Another problem is an inconsistent or lacking career management system, where the company itself does not know in whom it wants to invest, how to manage career growth at different positions or what its key people and teams are doing. And what is the last drop to finish with? An unprofessional and inconsistent process of managing employee exits. “Companies often do not realise that bitterness and unpleasant feelings that an employee may experience at such moments may be easily ventilated to the outward world,” Pavel Šimák points out. Here comes the most important aspect: at the time of social networks and online communities where people share experience, any such publically shared opinion may influence the reputation of the given company…
Well-being: Personal Well-being and Happiness at Work
Life cycle is connected with well-being, ie feeling well at work. According to Deloitte research, well-being is of key importance for 92% of respondents, which makes it one of the strongest trends in the area of human capital. There is a new generation entering the labour market who are not concerned only about material benefits, for them doing meaningful work is extremely important – for example, they are very much concerned about the issue of the burn-out syndrome, which used to be a taboo just a few years ago,” Bára Riedl Černíková, Deloitte Chief Happiness Officer, explained.

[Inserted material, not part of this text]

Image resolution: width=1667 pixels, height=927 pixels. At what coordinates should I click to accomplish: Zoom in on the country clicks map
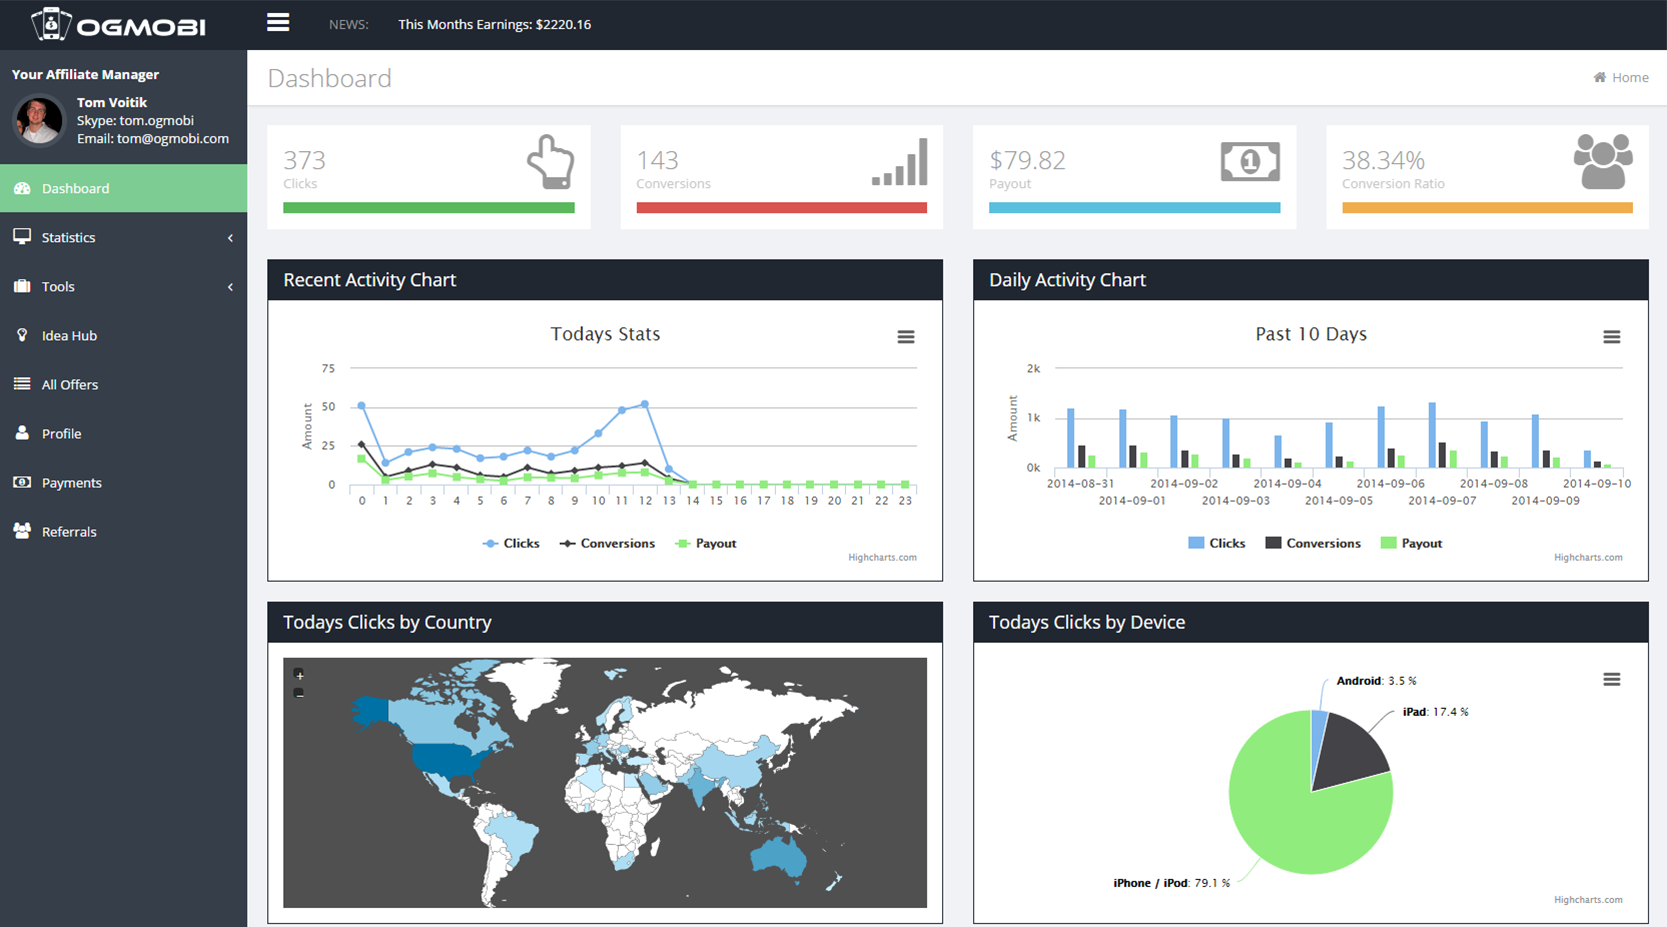(x=299, y=675)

Do you know what makes up “well-being”? In addition to financial aspects, such as salary and other bonuses, it includes mental aspects such as wellness programmes, social relations and physical aspects – these include health days, fruit deliveries to the office, fitness membership cards, or other sports and social events. However, benefits may paradoxically become a stumbling block. “Employees get easily used to getting fruit in the office on Wednesdays but it won’t increase their level of happiness. As soon as the fruit deliveries are interrupted or terminated, employee dissatisfaction increases. Such a benefit is rather counter-productive,” Bára Riedl Černíková states. Therefore, benefits aimed at personal development – mental health care, information about the burn-out syndrome and how to prevent it – are most meaningful.

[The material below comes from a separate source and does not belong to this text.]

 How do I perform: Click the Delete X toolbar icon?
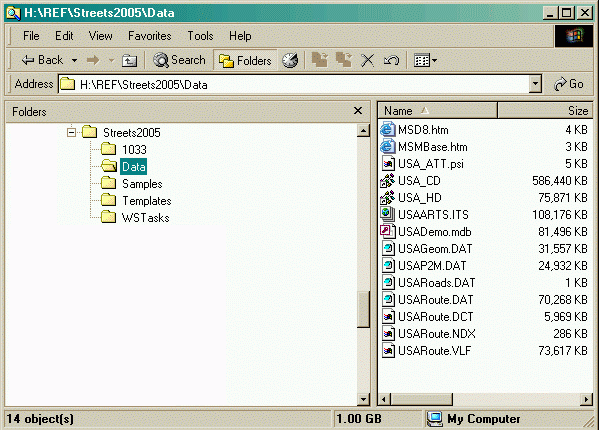point(367,60)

The most important thing is (not) to burn out …
Who is threatened by the burn out syndrome? There are three groups that are most likely to suffer from the burn-out syndrome. First, graduates who start to realise during their first work experience that they received different information during the hiring process or expected that they would utilise different knowledge than they do in practice. Thus, there is a huge discrepancy between expectations and reality. Another group vulnerable to the burn-out syndrome are mothers returning after maternity leave – for them returning to work is a great stressor. And lastly, the burn-out syndrome may threaten anyone who has come to the phase when he/she thinks the time is ripe to find a new job. Here, an unbiased person may help by providing a different perspective on the period of time these people are going through and by helping them view their situation critically and objectively. However, the most efficient strategy is to prevent the burn out syndrome.